Alıştırma amacı >>
Aşağıdaki 11. Hukuk Dairesi kararını baştan sona, tek bir harfini bile değiştirmeden yeniden yazın.

Belge bölümü >>
11. Hukuk Dairesi 2015/15350 E. , 2016/2879 K.
"İçtihat Metni"MAHKEMESİ :ASLİYE HUKUK MAHKEMESİ
Taraflar arasında görülen davada... Asliye Hukuk Mahkemesi’nce bozmaya uyularak verilen 15.10.2015 tarih ve 2014/613-2015/728 sayılı kararın Yargıtayca incelenmesi davacı vekili tarafından istenmiş ve temyiz dilekçesinin süresi içinde verildiği anlaşılmış olmakla, dava dosyası için Tetkik Hakimi ... tarafından düzenlenen rapor dinlendikten ve yine dosya içerisindeki dilekçe, layihalar, duruşma tutanakları ve tüm belgeler okunup, incelendikten sonra işin gereği görüşülüp, düşünüldü:
Davacı vekili, davalıların müvekkilinden yüksek faiz getirisi vaadi ile para tahsil ettiğini, bu hususun .... ve... tarafından hazırlanan raporlarla defalarca ortaya konduğunu, müvekkilinin parasını geri istemesine rağmen alamadığını, sorumlu davalılar hakkında dava açmak zorunda kaldığını, davalıların bu paranın iadesinden sorumlu olduklarını ileri sürerek 10.105,80 EURO (22.091,27 TL)"nun tahsil tarihi itibari ile işleyecek faizi ile birlikte tahsiline karar verilmesini talep ve dava etmiştir.

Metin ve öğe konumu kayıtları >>

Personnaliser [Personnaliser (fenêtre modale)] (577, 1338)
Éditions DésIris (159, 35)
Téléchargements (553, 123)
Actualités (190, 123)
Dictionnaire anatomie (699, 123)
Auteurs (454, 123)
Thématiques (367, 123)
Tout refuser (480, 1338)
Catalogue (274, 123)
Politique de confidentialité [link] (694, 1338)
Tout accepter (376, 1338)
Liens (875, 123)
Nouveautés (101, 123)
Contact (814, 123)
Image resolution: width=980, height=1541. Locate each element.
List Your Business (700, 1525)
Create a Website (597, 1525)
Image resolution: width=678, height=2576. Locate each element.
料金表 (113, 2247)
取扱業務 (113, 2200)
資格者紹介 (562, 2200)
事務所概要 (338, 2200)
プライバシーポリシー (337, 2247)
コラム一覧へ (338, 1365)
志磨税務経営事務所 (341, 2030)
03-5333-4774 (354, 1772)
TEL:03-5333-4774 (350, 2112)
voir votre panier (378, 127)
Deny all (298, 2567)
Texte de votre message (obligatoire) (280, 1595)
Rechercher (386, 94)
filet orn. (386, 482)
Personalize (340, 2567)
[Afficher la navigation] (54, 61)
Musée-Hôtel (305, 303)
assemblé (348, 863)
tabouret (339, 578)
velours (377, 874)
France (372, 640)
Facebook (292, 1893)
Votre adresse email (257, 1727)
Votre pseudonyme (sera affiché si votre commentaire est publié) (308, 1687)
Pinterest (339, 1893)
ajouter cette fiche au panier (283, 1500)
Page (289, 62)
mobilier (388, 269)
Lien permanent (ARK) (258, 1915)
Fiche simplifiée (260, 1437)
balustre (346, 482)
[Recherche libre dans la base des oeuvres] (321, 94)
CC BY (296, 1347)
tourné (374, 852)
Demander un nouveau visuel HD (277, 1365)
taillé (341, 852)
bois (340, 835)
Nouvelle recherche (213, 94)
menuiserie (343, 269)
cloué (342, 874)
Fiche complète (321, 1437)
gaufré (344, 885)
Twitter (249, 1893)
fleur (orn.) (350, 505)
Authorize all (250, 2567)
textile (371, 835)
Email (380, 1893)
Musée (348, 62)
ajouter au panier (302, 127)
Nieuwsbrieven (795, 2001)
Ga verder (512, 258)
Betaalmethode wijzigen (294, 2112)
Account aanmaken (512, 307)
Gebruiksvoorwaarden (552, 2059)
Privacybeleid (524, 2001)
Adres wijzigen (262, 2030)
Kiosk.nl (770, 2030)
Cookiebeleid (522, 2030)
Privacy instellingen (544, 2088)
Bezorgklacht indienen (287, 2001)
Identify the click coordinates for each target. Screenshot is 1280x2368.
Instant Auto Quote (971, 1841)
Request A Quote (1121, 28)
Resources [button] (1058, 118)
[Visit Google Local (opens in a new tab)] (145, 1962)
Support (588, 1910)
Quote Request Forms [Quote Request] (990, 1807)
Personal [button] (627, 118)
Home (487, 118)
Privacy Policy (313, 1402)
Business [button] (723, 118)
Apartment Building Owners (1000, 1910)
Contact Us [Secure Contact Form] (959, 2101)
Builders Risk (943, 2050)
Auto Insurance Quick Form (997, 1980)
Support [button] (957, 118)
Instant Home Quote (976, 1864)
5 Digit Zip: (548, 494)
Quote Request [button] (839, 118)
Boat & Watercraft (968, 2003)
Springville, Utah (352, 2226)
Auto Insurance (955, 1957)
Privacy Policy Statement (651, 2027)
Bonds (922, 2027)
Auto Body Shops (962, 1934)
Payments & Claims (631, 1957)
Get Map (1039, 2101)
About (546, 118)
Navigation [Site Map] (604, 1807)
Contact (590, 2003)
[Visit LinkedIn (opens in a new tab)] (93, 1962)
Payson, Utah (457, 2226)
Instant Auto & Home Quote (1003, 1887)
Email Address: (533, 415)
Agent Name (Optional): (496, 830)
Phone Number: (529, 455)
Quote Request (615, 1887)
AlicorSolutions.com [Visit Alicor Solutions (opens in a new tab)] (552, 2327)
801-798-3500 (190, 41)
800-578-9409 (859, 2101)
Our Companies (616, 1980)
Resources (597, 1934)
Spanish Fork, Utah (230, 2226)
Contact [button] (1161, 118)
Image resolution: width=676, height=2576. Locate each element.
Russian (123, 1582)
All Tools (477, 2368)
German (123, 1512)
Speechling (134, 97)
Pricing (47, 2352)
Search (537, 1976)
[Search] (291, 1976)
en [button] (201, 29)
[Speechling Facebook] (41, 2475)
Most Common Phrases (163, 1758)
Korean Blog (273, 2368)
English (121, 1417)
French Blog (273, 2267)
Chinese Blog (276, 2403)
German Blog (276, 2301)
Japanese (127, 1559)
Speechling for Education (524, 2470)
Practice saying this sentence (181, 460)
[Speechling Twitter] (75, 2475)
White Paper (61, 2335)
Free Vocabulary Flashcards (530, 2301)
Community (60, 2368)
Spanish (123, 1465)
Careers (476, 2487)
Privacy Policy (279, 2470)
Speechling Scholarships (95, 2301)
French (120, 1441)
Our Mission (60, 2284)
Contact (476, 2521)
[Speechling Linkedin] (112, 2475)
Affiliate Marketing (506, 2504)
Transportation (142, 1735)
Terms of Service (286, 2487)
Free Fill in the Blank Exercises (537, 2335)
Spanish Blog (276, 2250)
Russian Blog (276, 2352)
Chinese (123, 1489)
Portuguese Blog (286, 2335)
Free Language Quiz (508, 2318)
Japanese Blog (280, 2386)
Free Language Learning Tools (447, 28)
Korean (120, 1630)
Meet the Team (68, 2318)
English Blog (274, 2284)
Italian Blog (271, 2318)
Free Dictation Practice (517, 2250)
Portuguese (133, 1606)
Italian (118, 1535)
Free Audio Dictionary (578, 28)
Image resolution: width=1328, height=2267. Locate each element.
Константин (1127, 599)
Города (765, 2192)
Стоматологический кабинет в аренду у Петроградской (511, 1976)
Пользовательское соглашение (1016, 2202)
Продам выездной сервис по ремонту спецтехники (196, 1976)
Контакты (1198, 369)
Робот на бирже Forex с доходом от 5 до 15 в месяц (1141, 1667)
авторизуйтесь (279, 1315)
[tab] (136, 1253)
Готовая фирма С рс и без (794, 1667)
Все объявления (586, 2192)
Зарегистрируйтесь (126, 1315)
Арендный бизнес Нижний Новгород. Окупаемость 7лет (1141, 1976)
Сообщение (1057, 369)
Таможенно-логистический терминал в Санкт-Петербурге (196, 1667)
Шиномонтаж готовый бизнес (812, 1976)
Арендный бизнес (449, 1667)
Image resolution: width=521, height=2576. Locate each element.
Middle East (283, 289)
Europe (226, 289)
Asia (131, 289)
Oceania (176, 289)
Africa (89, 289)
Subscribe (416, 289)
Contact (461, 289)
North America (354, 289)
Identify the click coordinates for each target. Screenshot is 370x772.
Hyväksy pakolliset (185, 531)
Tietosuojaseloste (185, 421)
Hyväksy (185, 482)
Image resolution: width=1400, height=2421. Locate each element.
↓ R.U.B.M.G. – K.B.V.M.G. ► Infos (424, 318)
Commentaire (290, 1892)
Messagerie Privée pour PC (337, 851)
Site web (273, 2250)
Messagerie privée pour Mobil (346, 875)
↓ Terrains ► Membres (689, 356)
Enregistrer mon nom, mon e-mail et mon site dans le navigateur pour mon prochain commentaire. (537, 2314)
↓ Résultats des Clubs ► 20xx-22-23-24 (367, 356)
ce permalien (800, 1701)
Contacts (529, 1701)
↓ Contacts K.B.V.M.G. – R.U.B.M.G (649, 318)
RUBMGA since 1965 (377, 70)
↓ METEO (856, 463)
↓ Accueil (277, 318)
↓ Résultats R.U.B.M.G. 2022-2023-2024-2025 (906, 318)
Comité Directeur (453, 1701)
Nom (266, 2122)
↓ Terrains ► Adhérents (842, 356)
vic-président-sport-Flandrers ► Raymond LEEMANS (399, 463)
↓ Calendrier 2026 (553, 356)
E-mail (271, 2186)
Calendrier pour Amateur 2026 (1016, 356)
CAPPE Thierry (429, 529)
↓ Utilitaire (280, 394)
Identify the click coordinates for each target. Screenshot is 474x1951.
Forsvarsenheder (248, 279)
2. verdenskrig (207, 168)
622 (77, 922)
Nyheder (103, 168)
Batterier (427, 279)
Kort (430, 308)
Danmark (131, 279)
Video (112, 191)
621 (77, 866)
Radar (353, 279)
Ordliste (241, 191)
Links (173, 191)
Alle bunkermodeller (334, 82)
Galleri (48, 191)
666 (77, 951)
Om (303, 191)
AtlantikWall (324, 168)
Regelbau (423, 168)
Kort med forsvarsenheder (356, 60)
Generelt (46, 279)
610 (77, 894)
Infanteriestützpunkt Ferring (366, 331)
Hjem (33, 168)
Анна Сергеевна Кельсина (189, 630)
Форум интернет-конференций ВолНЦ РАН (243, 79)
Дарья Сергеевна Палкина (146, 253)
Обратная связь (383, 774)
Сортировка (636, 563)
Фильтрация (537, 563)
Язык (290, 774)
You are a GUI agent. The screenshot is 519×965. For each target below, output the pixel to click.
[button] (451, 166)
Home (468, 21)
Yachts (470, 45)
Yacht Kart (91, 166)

Çözüm >>
11. Hukuk Dairesi 2015/15350 E. , 2016/2879 K.
"İçtihat Metni"MAHKEMESİ :ASLİYE HUKUK MAHKEMESİ
Taraflar arasında görülen davada... Asliye Hukuk Mahkemesi’nce bozmaya uyularak verilen 15.10.2015 tarih ve 2014/613-2015/728 sayılı kararın Yargıtayca incelenmesi davacı vekili tarafından istenmiş ve temyiz dilekçesinin süresi içinde verildiği anlaşılmış olmakla, dava dosyası için Tetkik Hakimi ... tarafından düzenlenen rapor dinlendikten ve yine dosya içerisindeki dilekçe, layihalar, duruşma tutanakları ve tüm belgeler okunup, incelendikten sonra işin gereği görüşülüp, düşünüldü:
Davacı vekili, davalıların müvekkilinden yüksek faiz getirisi vaadi ile para tahsil ettiğini, bu hususun .... ve... tarafından hazırlanan raporlarla defalarca ortaya konduğunu, müvekkilinin parasını geri istemesine rağmen alamadığını, sorumlu davalılar hakkında dava açmak zorunda kaldığını, davalıların bu paranın iadesinden sorumlu olduklarını ileri sürerek 10.105,80 EURO (22.091,27 TL)"nun tahsil tarihi itibari ile işleyecek faizi ile birlikte tahsiline karar verilmesini talep ve dava etmiştir.